▶ _Brano da leggere_:
☆ ☆ ☆

Il tempo trascorso all’interno di un Cpr, in media, e di poco più di 36 giorni

Ma, sempre secondo la descrizione che si apprende nella relazione del Garante, il tempo trascorso all’interno di un Cpr, in media poco più di 36 giorni, è spesso anche tempo disinformato, perché privo di informazioni in relazione tanto alle tempistiche e modalità del rimpatrio, quanto agli stessi diritti di chi vi è trattenuto. Anche il tempo per esercitare il diritto di difesa, per compiere scelte consapevoli e condivise con il difensore, secondo il Garante nazionale, può divenire sospeso: per banali ragioni organizzative e burocratiche che, per esempio, ritardano il contatto per l’udienza di convalida del trattenimento. La previsione della possibilità di reclamo ai Garanti territorialmente nominati e la possibilità del Garante nazionale di formulare Raccomandazioni all’Amministrazione vogliono sanare alcuni aspetti di questa sospensione temporale. Però la relazione sottolinea che non è tuttavia un sistema di facile implementazione: sono stati sottoscritti nell’anno trascorso sei accordi tra Garante nazionale e quelli territoriali proprio per definire una procedura di formulazione del reclamo in piena libertà e al riparo da ogni ipotetica paura di ritorsione, nonché per la gestione stessa di tali reclami. Questo nel quadro della possibile diminuzione di quella sospensione del tempo che può essere foriera anche di grave disagio psicologico personale.

☆ ☆ ☆

[Voci archiviate]
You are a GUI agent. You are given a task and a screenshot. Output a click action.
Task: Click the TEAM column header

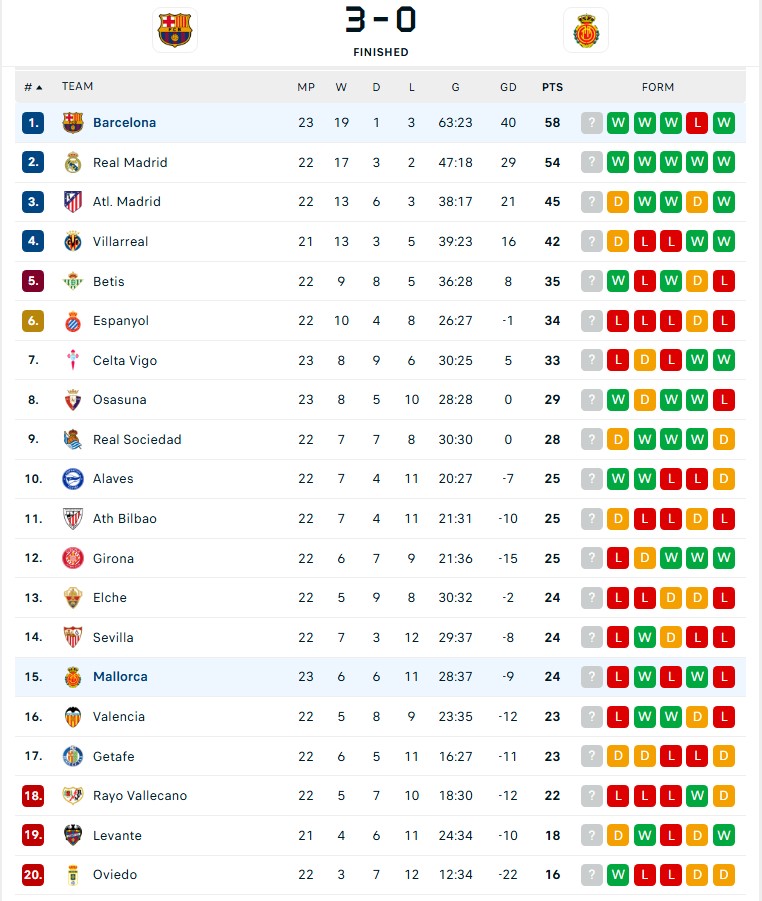pos(77,87)
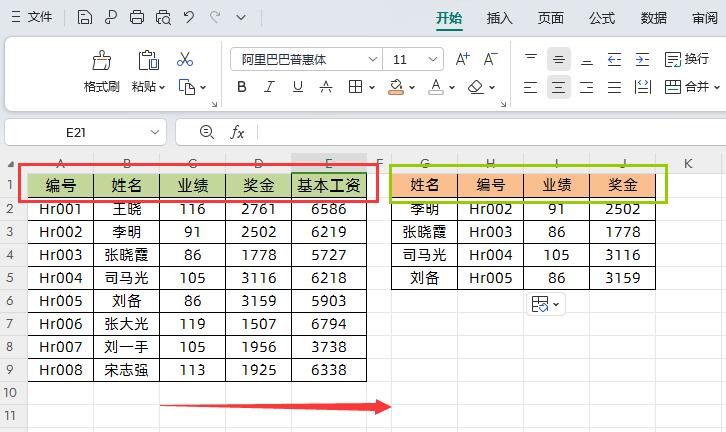726x432 pixels.
Task: Select cell containing 基本工资 header
Action: tap(329, 185)
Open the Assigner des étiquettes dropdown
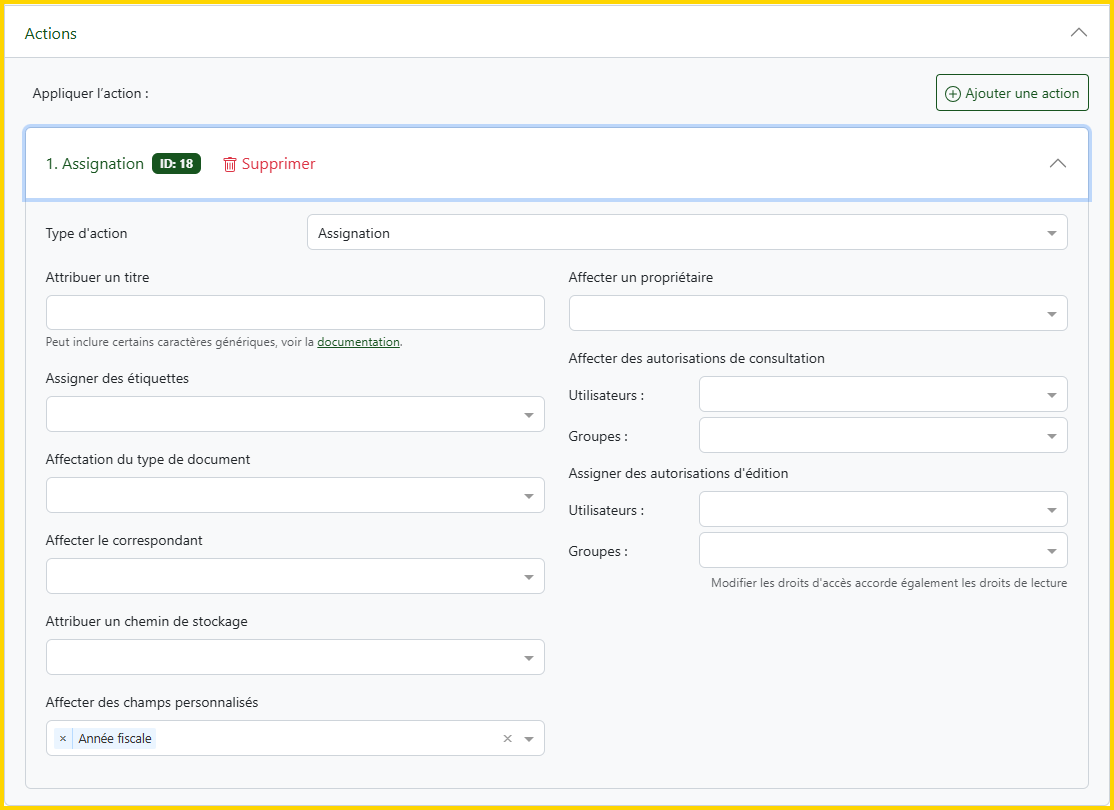The height and width of the screenshot is (810, 1114). pos(295,414)
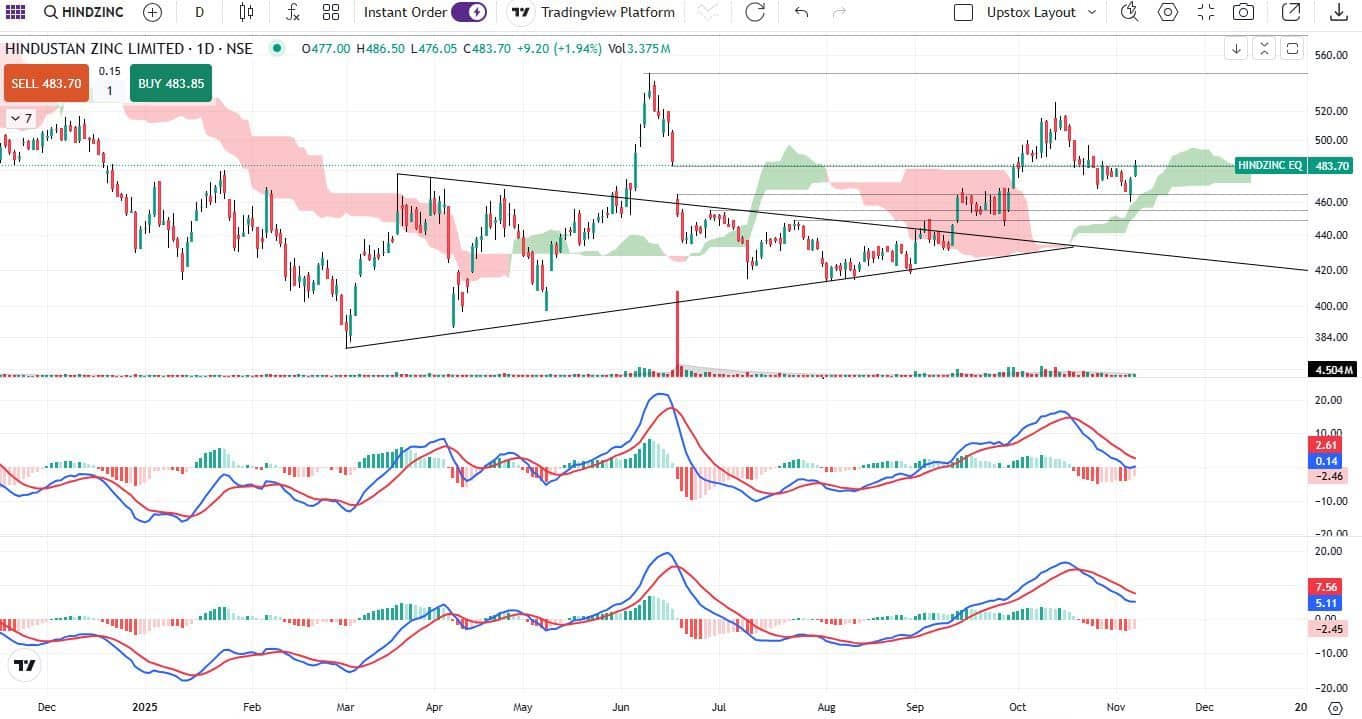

☆ ☆ ☆

▶ _Esplora il materiale_:
- a) Quanti accordi tra Garante nazionale e Garanti territoriali sono stati sottoscritti nell'anno trascorso, secondo il brano sui Cpr?
- b) Riscrivi sotto forma di elenco puntato il paragrafo del brano sui Cpr che inizia con "Ma, sempre secondo la descrizione". Conserva i fatti principali.
- c) Indica se ciascuna affermazione concorda con il brano sui Cpr. Rispondi sì o no e cita le parole del brano che lo stabiliscono.
(i) Il tempo medio trascorso in un Cpr supera i sessanta giorni.
(ii) Il ritardo nel contatto per l'udienza di convalida può dipendere da ragioni organizzative e burocratiche.
(iii) La relazione descrive il sistema dei reclami come facile da attuare.
Per svolgere le attività basati soltanto sul brano sui Cpr.

▶ _Risposte alle attività_:
- a) Sei accordi.

- b)
- Secondo la relazione del Garante, il tempo trascorso in un Cpr dura in media poco più di 36 giorni.
- Spesso è un tempo privo di informazioni sulle tempistiche e sulle modalità del rimpatrio e sui diritti di chi è trattenuto.
- Anche il tempo per esercitare il diritto di difesa può restare sospeso. La causa sono ragioni organizzative e burocratiche, come i ritardi nel contatto per l'udienza di convalida del trattenimento.
- Il reclamo ai Garanti territoriali e le Raccomandazioni del Garante nazionale all'Amministrazione mirano a ridurre questa sospensione.
- Il sistema non è facile da attuare. Nell'anno trascorso sono stati firmati sei accordi per definire una procedura di reclamo libera e al riparo dalla paura di ritorsioni, e per gestire i reclami.
- Lo scopo è ridurre una sospensione del tempo che può causare anche grave disagio psicologico.

- c)
(i) No: "in media poco più di 36 giorni".
(ii) Sì: "per banali ragioni organizzative e burocratiche che, per esempio, ritardano il contatto per l’udienza di convalida del trattenimento".
(iii) No: "non è tuttavia un sistema di facile implementazione".